The reason I wanted us to practice repetition today was to gather material for the Forest (Chorus) in the play, which is an ensemble of six performers. By repeating something together as a group, maybe we could explore the mindset and atmosphere of the Forest in certain scenes, I thought. Today there was a trend of yoga-inspired movements, so the Forest looked and felt rather peaceful.
Then we worked on one of the last moments in the play where the Chorus speaks together. The text is the famous Macbeth speech "Tomorrow, tomorrow, and tomorrow..." The big challenge is how to make it sound like they are speaking as one unit. It's not about saying the same text at the same tempo at the same time. It's more about speaking from the same mindset, the same consciousness.
First, we played an improvisational game called "Choir" where Tuomas, who plays Macbeth, conducted the rest to make an impromptu jazz song titled "Macbeth's Last Speech." We did a similar exercise on the first day of rehearsal. This time, instead of random sound and voice, we had text to play with. In this kind of game, it's easy to get into the collective mindset, and plus it's fun.
After the game, I asked each character (Chorus, Woman played by Ulla, and Drunken Guy played by Niklas) to make a short "music video," a composition that has some musical and choreographic elements in it along with the text.
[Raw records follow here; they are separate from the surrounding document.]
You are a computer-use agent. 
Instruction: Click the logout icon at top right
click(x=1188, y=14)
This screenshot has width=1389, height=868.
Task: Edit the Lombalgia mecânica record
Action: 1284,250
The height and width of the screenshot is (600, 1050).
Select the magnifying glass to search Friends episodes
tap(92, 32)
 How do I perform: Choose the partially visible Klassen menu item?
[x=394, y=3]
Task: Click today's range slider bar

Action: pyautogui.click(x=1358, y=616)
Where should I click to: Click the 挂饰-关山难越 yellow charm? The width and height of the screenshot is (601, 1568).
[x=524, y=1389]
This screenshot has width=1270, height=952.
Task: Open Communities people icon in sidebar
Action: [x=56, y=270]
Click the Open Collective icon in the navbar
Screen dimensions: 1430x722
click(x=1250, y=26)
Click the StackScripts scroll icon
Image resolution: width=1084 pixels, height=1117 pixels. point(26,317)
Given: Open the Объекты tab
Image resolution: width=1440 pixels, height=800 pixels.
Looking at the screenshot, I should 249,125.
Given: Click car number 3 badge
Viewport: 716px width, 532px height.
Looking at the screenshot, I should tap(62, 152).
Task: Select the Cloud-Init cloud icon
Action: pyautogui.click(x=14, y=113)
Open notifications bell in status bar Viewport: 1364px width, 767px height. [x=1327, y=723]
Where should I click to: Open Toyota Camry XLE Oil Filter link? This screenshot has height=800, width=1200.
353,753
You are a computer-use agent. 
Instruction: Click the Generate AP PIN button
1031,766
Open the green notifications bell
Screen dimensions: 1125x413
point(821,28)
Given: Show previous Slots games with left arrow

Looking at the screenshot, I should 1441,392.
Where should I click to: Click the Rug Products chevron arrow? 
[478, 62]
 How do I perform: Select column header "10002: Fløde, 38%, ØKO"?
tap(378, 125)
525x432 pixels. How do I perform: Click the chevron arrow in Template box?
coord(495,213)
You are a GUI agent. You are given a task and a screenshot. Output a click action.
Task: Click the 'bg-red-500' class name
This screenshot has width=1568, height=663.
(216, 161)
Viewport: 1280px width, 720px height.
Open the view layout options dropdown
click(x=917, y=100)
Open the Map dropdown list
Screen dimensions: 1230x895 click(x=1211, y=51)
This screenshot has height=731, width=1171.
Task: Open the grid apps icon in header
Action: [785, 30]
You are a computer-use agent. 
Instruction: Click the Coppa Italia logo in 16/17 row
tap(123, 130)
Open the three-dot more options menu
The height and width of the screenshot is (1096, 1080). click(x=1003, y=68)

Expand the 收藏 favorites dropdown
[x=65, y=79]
I gave them 30 minutes for the task.
Then each one presented what they had made.
It was great to see how differently each group or person interpreted the text. I got inspired and gave them several suggestions to try out based on their compositions. Then I asked all of them to be on the stage and do the modified versions of their compositions all at the same time. Of course, it was chaotic at first. So I told them, "Think of yourself as a jazz musician, you know? You listen to other musicians and know when to play, right? It's the same thing, you listen to other people's speaking and start speaking yourself when you feel it's the right time." Listening. Listening. Listening. The whole ensemble started to look more focused and cohesive even though the text was deconstructed and fragmented heavily.
With this quality of listening, I feel like we can make any play work!